在了解了一级缓存、二级缓存的大致作用及其分类以后,下面我们来回答以下硬件一菜鸟网友提出的问题。
从理论上讲,二级缓存越大处理器的性能越好,但这并不是说二级缓存容量加倍就能够处理器带来成倍的性能增长。目前CPU处理的绝大部分数据的大小都在0-256KB之间,小部分数据的大小在256KB-512KB之间,只有极少数数据的大小超过512KB。所以只要处理器可用的一级、二级缓存容量达到256KB以上,那就能够应付正常的应用;512KB容量的二级缓存已经足够满足绝大多数应用的需求。
这其中,对于采用“实数据读写缓存”设计的AMD Athlon 64、Sempron处理器而言,由于它们已经具备了64KB一级指令缓存和64KB一级数据缓存,只要处理器的二级缓存容量大于等于128KB就能够存储足够的数据和指令,因此它们对二级缓存的依赖性并不大。这就是为什么主频同为1.8GHz的Socket 754 Sempron 3000+(128KB二级缓存)、Sempron 3100+(256KB二级缓存)以及Athlon 64 2800+(512KB二级缓存)在大多数评测中性能非常接近的主要原因。所以对于普通用户而言754 Sempron 2600+是值得考虑的。
反观Intel目前主推的P4、赛扬系列处理器,它们都采用了“数据代码指令追踪缓存”架构,其中Prescott内核的一级缓存中只包含了12KB一级指令缓存和16KB一级数据缓存,而Northwood内核更是只有12KB一级指令缓存和8KB一级数据缓存。所以P4、赛扬系列处理器对二级缓存的依赖性是非常大的,赛扬D 320(256KB二级缓存)与赛扬 2.4GHz(128KB二级缓存)性能上的巨大差距就很好地证明了这一点;而赛扬D和P4 E处理器之间的性能差距同样十分明显。

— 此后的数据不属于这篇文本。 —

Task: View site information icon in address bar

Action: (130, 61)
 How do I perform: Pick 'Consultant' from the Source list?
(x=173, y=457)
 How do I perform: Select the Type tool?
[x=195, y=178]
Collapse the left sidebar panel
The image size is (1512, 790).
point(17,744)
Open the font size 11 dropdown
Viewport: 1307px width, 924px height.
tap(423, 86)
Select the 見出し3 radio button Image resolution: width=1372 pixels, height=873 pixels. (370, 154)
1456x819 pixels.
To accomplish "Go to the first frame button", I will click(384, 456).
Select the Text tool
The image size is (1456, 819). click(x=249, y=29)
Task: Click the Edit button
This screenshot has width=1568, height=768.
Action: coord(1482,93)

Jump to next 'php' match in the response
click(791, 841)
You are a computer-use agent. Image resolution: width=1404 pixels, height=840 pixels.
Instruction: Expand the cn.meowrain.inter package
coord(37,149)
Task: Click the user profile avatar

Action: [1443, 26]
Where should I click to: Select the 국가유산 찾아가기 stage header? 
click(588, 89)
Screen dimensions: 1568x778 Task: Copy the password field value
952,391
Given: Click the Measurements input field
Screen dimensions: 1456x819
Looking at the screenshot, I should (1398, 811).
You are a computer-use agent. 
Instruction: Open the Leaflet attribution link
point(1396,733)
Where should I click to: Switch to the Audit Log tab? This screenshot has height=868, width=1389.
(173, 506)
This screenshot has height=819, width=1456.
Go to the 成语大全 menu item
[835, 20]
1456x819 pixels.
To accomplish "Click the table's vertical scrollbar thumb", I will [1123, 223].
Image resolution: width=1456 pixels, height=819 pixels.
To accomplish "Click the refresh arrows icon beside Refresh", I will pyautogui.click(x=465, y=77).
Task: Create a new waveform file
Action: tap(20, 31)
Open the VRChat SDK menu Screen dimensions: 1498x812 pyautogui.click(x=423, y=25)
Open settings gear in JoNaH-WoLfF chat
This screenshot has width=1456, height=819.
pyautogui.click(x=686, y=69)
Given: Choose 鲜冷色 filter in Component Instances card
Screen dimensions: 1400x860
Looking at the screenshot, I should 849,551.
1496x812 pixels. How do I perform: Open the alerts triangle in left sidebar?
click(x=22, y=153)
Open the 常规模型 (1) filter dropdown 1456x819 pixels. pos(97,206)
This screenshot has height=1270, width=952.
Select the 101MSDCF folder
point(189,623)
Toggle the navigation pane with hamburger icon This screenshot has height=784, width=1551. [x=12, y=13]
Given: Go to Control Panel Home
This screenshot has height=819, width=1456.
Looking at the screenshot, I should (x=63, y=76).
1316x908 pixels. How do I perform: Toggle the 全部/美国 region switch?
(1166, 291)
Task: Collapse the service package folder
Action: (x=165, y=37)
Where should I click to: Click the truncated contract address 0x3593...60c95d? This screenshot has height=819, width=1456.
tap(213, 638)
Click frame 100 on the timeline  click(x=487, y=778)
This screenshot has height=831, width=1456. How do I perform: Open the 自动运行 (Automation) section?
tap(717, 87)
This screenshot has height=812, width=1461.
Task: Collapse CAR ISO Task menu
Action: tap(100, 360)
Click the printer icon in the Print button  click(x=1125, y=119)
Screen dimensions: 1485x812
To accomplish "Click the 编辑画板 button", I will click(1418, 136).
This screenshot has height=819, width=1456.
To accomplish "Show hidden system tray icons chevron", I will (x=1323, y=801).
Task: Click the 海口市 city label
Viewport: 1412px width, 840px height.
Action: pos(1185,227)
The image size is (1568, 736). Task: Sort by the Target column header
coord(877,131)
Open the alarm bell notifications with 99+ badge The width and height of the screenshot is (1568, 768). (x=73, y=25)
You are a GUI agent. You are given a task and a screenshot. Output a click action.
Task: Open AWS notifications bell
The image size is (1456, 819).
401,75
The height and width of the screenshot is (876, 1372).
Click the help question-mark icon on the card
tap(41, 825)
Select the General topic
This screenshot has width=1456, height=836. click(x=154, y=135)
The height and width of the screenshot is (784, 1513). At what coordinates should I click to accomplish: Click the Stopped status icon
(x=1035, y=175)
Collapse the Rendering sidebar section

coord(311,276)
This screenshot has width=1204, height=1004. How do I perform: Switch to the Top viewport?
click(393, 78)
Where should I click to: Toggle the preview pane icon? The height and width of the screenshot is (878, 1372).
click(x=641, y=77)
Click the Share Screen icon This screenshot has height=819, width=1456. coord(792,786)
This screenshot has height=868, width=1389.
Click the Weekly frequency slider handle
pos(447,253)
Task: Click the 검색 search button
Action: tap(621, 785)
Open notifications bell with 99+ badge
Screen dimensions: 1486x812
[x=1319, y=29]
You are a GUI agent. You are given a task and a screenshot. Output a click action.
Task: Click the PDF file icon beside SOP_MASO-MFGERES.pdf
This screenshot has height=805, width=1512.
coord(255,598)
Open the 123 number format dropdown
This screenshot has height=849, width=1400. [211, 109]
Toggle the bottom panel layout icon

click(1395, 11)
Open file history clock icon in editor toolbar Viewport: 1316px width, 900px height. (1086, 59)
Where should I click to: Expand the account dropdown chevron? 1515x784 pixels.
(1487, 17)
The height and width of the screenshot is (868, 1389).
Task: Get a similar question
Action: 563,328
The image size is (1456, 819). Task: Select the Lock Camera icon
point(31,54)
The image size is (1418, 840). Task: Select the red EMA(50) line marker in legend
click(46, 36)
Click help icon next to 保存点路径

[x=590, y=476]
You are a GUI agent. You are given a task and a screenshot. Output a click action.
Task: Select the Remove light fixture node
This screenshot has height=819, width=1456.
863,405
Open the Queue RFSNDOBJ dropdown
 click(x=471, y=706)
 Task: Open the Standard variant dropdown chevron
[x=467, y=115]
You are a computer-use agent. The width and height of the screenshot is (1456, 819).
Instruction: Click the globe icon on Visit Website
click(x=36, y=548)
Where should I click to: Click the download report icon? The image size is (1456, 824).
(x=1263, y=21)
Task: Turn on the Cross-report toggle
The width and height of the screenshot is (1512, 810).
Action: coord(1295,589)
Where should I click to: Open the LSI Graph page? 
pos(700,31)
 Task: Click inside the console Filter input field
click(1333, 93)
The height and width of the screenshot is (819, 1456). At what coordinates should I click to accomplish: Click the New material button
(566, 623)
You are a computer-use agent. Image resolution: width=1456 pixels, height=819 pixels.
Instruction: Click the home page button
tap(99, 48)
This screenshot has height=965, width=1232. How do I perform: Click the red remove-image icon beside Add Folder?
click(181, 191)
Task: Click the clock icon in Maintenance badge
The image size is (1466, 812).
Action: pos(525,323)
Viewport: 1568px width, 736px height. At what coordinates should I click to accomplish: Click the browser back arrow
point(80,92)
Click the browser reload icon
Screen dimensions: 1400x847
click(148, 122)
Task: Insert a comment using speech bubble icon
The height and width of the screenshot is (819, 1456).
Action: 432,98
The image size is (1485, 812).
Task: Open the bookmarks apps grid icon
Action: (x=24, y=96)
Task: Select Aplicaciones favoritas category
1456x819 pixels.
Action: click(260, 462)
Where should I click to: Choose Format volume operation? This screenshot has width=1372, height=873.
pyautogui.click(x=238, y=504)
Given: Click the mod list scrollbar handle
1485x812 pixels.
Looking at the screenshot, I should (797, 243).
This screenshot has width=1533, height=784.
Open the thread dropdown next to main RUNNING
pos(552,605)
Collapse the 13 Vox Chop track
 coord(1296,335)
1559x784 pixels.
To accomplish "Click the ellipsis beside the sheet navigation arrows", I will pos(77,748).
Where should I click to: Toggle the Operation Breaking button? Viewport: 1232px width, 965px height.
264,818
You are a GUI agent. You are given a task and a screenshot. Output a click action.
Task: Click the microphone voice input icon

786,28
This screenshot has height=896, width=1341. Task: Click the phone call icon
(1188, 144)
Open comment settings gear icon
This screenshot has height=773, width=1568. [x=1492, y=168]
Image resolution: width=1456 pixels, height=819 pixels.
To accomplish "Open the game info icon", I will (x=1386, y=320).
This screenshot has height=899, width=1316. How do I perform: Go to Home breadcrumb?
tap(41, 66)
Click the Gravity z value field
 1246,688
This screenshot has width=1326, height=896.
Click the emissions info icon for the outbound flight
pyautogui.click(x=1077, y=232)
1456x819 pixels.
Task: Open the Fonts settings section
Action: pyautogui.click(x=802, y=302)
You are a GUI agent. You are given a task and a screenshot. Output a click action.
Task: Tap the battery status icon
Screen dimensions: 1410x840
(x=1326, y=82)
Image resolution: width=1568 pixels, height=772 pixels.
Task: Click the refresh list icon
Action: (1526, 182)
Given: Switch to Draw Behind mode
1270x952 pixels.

最后,如果您是狂热的游戏发烧友或者从事多媒体制作的专业用户,那么具有1MB二级缓存的P4处理器和具有512KB/1MB二级缓存的Athlon 64处理器才是您理想的选择。因为在高负荷的运算下,CPU的一级缓存和二级缓存近乎“爆满”,在这个时候大容量的二级缓存能够为处理器带来5%-10%左右的性能提升,这对于那些要求苛刻的用户来说是完全有必要的。
‘玖’ 什么是二级缓存
CPU缓存(Cache Memoney)位于CPU与内存之间的临时存储器,它的容量比内存小但交换速度快。在缓存中的数据是内存中的一小部分,但这一小部分是短时间内CPU即将访问的,当CPU调用大量数据时,就可避开内存直接从缓存中调用,从而加快读取速度。由此可见,在CPU中加入缓存是一种高效的解决方案,这样整个内存储器(缓存+内存)就变成了既有缓存的高速度,又有内存的大容量的存储系统了。缓存对CPU的性能影响很大,主要是因为CPU的数据交换顺序和CPU与缓存间的带宽引起的。
缓存的工作原理是当CPU要读取一个数据时,首先从缓存中查找,如果找到就立即读取并送给CPU处理;如果没有找到,就用相对慢的速度从内存中读取并送给CPU处理,同时把这个数据所在的数据块调入缓存中,可以使得以后对整块数据的读取都从缓存中进行,不必再调用内存。
正是这样的读取机制使CPU读取缓存的命中率非常高(大多数CPU可达90%左右),也就是说CPU下一次要读取的数据90%都在缓存中,只有大约10%需要从内存读取。这大大节省了CPU直接读取内存的时间,也使CPU读取数据时基本无需等待。总的来说,CPU读取数据的顺序是先缓存后内存。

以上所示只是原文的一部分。